PhotoWhen you sign a contract to enter a long-term care facility, the document often contains what is called a pre-dispute arbitration clause.

It means that right up front, you agree to let a third party settle any dispute that might arise, rather than resorting to a lawsuit.

The attorneys general from 16 states have sent a petition to the Centers for Medicare and Medicaid Services (CMS), strongly opposing pre-dispute arbitration clauses in long-term care facility contracts.
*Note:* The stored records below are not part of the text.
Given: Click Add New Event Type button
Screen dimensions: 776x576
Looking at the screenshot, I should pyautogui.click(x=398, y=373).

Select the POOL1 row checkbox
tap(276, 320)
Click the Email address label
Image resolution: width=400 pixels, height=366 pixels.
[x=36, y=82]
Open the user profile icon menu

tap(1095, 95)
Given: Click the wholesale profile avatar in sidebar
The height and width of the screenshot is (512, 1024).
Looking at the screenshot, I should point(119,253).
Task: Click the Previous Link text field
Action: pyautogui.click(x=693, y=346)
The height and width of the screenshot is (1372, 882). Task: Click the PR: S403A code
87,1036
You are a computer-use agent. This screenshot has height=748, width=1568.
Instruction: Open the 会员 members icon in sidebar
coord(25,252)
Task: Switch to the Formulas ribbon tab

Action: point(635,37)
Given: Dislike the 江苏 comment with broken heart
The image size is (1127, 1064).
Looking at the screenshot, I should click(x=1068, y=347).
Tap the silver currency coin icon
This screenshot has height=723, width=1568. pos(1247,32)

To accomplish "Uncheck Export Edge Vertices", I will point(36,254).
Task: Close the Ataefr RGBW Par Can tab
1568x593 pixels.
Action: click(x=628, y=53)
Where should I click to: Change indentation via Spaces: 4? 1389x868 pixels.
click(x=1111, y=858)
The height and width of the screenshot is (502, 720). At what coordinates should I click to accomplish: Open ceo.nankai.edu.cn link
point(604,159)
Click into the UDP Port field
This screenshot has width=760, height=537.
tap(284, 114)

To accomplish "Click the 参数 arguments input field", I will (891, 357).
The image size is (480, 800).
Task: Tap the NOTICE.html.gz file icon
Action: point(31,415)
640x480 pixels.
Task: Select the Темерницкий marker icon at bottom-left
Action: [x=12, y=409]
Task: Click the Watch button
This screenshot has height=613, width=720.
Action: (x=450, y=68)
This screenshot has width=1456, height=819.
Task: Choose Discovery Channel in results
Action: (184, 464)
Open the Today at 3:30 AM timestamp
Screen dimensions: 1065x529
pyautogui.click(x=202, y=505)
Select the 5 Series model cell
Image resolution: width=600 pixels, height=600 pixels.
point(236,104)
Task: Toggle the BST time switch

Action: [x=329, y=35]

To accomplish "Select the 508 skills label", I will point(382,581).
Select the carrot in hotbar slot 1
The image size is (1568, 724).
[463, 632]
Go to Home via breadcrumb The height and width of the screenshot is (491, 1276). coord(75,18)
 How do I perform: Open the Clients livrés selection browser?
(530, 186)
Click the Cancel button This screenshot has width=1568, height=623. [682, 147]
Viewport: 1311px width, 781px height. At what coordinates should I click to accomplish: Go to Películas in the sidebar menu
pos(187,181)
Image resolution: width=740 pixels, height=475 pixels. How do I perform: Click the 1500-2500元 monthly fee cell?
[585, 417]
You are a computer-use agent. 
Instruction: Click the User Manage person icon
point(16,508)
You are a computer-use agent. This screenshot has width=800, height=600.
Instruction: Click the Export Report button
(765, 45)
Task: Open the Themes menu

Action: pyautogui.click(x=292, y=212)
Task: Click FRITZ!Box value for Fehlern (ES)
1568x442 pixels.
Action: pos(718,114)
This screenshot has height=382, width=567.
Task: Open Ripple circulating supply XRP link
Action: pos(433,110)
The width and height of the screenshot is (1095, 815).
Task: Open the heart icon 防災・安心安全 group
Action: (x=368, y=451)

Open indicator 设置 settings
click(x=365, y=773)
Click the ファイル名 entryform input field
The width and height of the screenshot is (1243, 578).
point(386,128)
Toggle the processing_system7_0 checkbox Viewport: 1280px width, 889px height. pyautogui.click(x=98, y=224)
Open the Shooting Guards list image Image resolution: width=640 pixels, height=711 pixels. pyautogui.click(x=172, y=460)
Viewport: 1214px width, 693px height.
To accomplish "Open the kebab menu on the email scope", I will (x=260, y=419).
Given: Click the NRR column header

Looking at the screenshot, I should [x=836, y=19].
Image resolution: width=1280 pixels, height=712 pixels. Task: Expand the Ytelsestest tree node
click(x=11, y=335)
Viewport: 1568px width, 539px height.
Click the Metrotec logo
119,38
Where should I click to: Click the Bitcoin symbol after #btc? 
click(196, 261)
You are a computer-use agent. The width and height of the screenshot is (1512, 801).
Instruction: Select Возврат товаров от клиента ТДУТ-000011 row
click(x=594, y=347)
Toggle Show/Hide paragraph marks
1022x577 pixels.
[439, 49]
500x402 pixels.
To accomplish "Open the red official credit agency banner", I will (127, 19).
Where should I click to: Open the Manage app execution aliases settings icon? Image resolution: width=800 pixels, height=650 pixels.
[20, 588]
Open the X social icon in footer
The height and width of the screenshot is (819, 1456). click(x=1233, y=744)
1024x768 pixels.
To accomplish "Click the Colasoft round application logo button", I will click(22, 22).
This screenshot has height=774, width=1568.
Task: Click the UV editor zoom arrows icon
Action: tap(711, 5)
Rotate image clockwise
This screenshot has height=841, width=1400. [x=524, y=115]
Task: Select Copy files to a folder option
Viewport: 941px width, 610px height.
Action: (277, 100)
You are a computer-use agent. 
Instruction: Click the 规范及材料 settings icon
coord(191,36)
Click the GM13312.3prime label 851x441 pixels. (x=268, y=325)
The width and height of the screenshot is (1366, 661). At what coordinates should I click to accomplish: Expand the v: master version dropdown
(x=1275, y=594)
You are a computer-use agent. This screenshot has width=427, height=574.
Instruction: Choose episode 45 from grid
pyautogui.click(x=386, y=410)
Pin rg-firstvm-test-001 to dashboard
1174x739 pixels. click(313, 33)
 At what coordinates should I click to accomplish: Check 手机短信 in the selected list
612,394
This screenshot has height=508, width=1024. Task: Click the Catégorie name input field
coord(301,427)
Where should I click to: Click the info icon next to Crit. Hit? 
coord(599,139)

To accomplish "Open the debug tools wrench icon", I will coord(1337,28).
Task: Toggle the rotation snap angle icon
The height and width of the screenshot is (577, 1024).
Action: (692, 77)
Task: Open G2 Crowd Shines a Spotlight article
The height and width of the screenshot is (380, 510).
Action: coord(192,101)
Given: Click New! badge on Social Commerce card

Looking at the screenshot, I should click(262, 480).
“While arbitration can be used to resolve such disputes, the decision to do so should not be taken out of the hands of consumers prior to a conflict arising,” said Connecticut Attorney General George Jepsen. “The worst time for a vulnerable person or his or her family to decide the means to resolve potential future disputes is at the time of admission to a nursing home. It is simply unfair to ask someone in that difficult and delicate circumstance to enter a binding arbitration contract.”

No time to weaken provisions

The state officials say consumer protection provisions of these contracts should be strengthened, not weakened. They contend that an individual entering a nursing home or other long-term care facility, or family members acting on their behalf, are often making a healthcare choice under stressful circumstances, making it difficult to be rational or informed when deciding the resolution of future disputes.

"Arbitration can be a preferred method of resolving disputes, but that decision should not be taken out of the hands of consumers long before a conflict is ever contemplated," said Maryland Attorney General Brian Frosh. "The worst time to provide a waiver of patient rights like this is when you or a loved one are going through the difficult process of entering a long-term care facility."

In their written comments, the attorneys general argued that pre-dispute binding arbitration agreements in general can be unfair to consumers, jeopardizing one of the fundamental rights of Americans – the right to be heard and seek judicial redress for our claims.

Not voluntary

“This is especially true when consumers are making the difficult decisions regarding the long-term care of loved ones,” the attorneys general wrote. “These contractual provisions may be neither voluntary nor readily understandable for most consumers.”

Connecticut and Maryland joined California, Delaware, Hawaii, Illinois, Iowa, Maine, Massachusetts, Minnesota, New York, Oregon, Rhode Island, Vermont, Washington, and the District of Columbia in submitting comments to CMS.

In recent years, courts have been chipping away at arbitration clauses in all sorts of consumer contracts, in particular banking and telecommunications.

In the case of nursing homes, the attorneys general say their position is consistent with that of the American Arbitration Association, which determined in 2003 that it would not administer healthcare arbitration between patients and service providers that related to medical services unless all parties agreed to arbitration after the dispute occurred.